George A.: ‘As hesitant as I am to correct you (and I could be mistaken), but it appears that CPNO is paying out more than it’s making. According to Yahoo Finance, it’s earning less than its dividend.’

☞ Good point. But there’s ‘earnings’ and there’s ‘cash flow.’ Earnings are reduced by bookkeeping entries like depreciation and amortization that require no cash. So one thing to note, as per the company’s recent press release: ‘Second quarter 2008 distributable cash flow represents 160% coverage of the second quarter 2008 distribution of $0.56 per unit.’ (Here is the company’s description of its distribution policy.) You may rightly say, ‘Well, if it doesn’t set aside cash to cover depreciation, what will the company do when the pipeline needs to be replaced?’ I think the answer is that if you maintain a pipeline properly, it should last a long, long time.

In fact, most pipeline stocks work this way (PAA earned $1.82 and pays out $3.55; TPP earned $1.86 and pays out $2.84) . . . as do most REITs (real estate investment trusts). I suggested BFS eight years ago at $16 when it was paying a 9.6% annual distribution ($1.56 a share) – which was more than its reported earnings. Today, at $46 or so, I don’t own it anymore, but I note that the distribution has risen to $1.88 (which works out, on a $46 share price, to a fairly modest 4% return), even as earnings were only $1.62.

None of this guarantees success for CPNO, of course. But so long as you avoid ovoid monolithicity, I think it’s a reasonable investment.


Joel Grow: ‘Stevenson, when told he’d given a speech that would ‘win him the vote of every thinking man in America,’ replied ‘not good enough.’ And he was right. Americans vote, even when it’s against their own best interest, for ‘regular guy’ types, or at least those who ACT like regular guys. That’s not the smallest of many reasons Biden would be a fine VP choice for Obama.’
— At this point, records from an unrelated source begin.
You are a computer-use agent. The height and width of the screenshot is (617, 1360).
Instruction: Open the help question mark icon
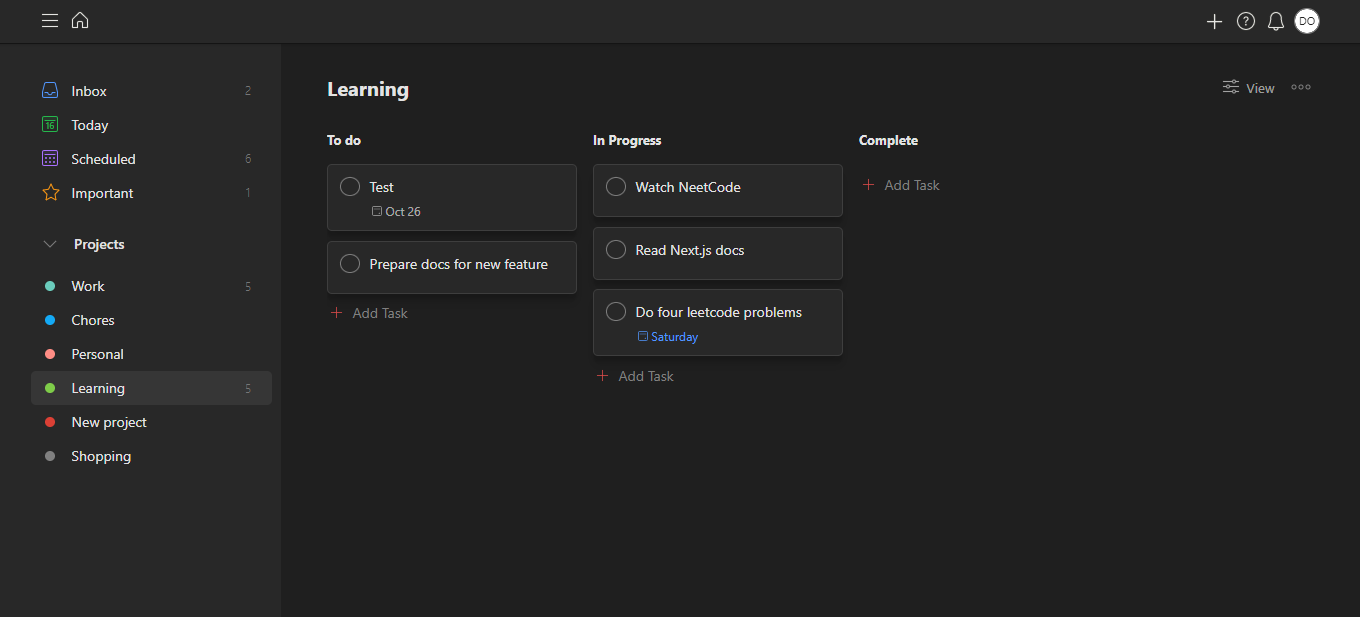[x=1245, y=21]
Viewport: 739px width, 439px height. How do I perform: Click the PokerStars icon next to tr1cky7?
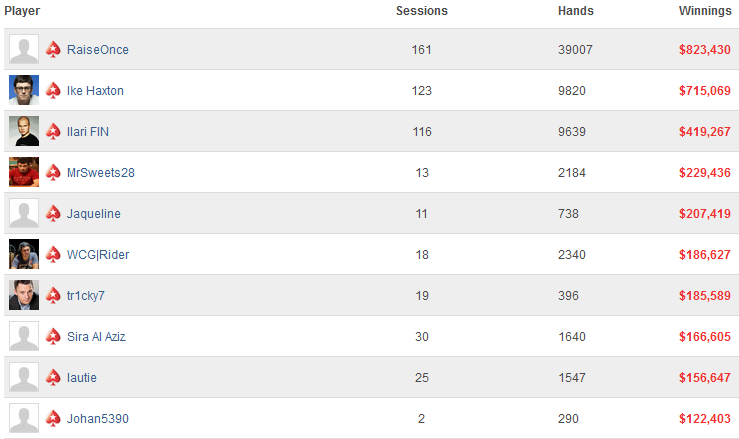point(53,295)
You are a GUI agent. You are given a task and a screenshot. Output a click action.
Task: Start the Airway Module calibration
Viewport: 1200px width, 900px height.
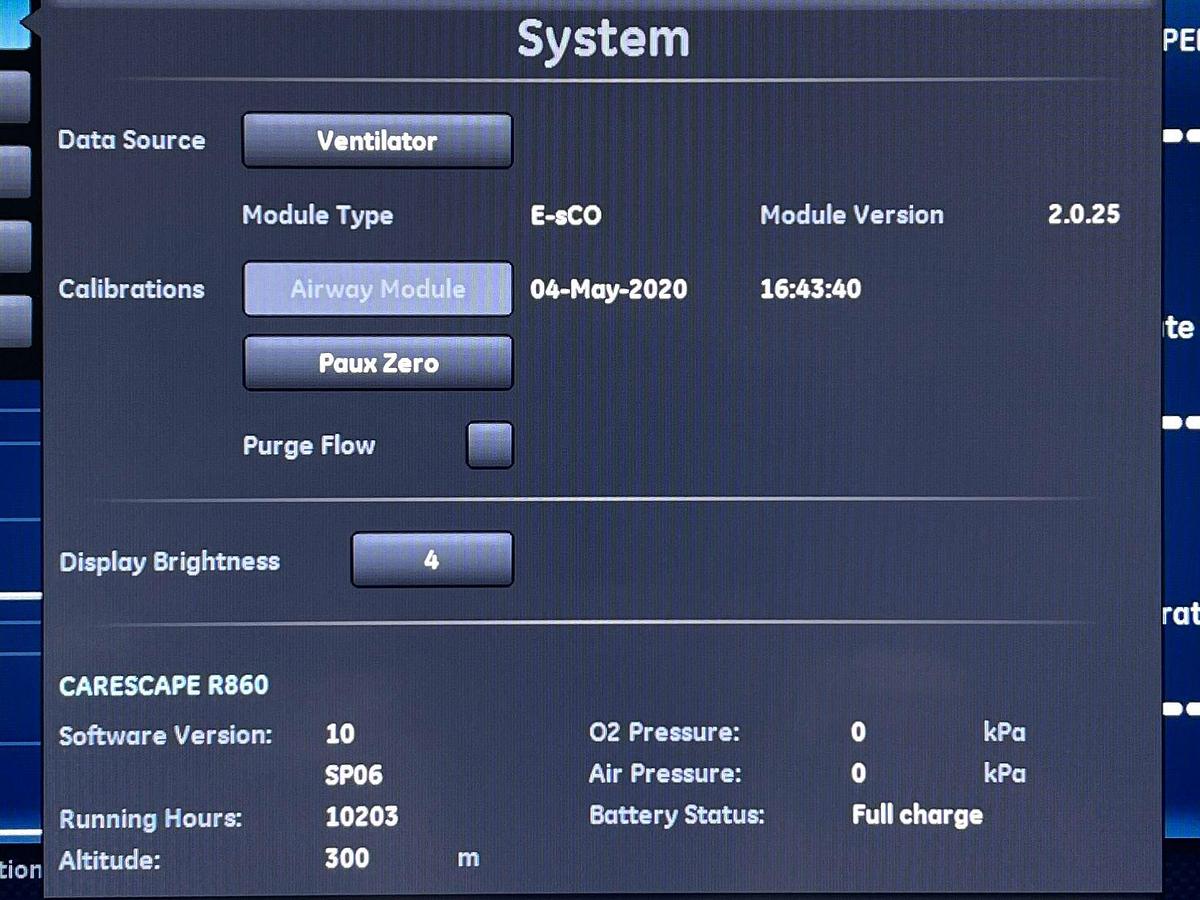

John Kasley: ‘Obama allows reporters to recite whole GOP claims and then refutes them, which is overly gracious – and gives full voice to the false claim yet one more time to a million viewers. Obama should interrupt reporters with a raised hand – like a stop sign – and start talking before the reporter completes that little recitative to make his (Obama’s) own statement. (Up there on Obama’s high road, there’s no shortage of things to say.) In a courtroom one would object and then quickly think of some reason for the objection as you rise to your feet. The point is the interruption of the opponent’s rhythm and speech before the message makes its impact on the jury. The objection gets the attention of the jury and the original message is diluted even if the objection is overruled. If a persistent reporter wants to hammer home a point, it’s fair to say, ‘We really covered this pretty thoroughly last Tuesday, I believe. If not, contact my staff for clarification.’ . . . or . . . ‘What part of what I said last Tuesday seems unclear to you?’ It also lets a reporter know that this is not all about the reporter as media star.’

☞ John goes on to suggest that Obama might mention a few hundred times that most corporations pay no income tax – (‘Two-thirds of U.S. corporations paid no federal income taxes between 1998 and 2005, according to a new report from Congress . . .‘) – even as Senator McCain is proposing to lower it for them.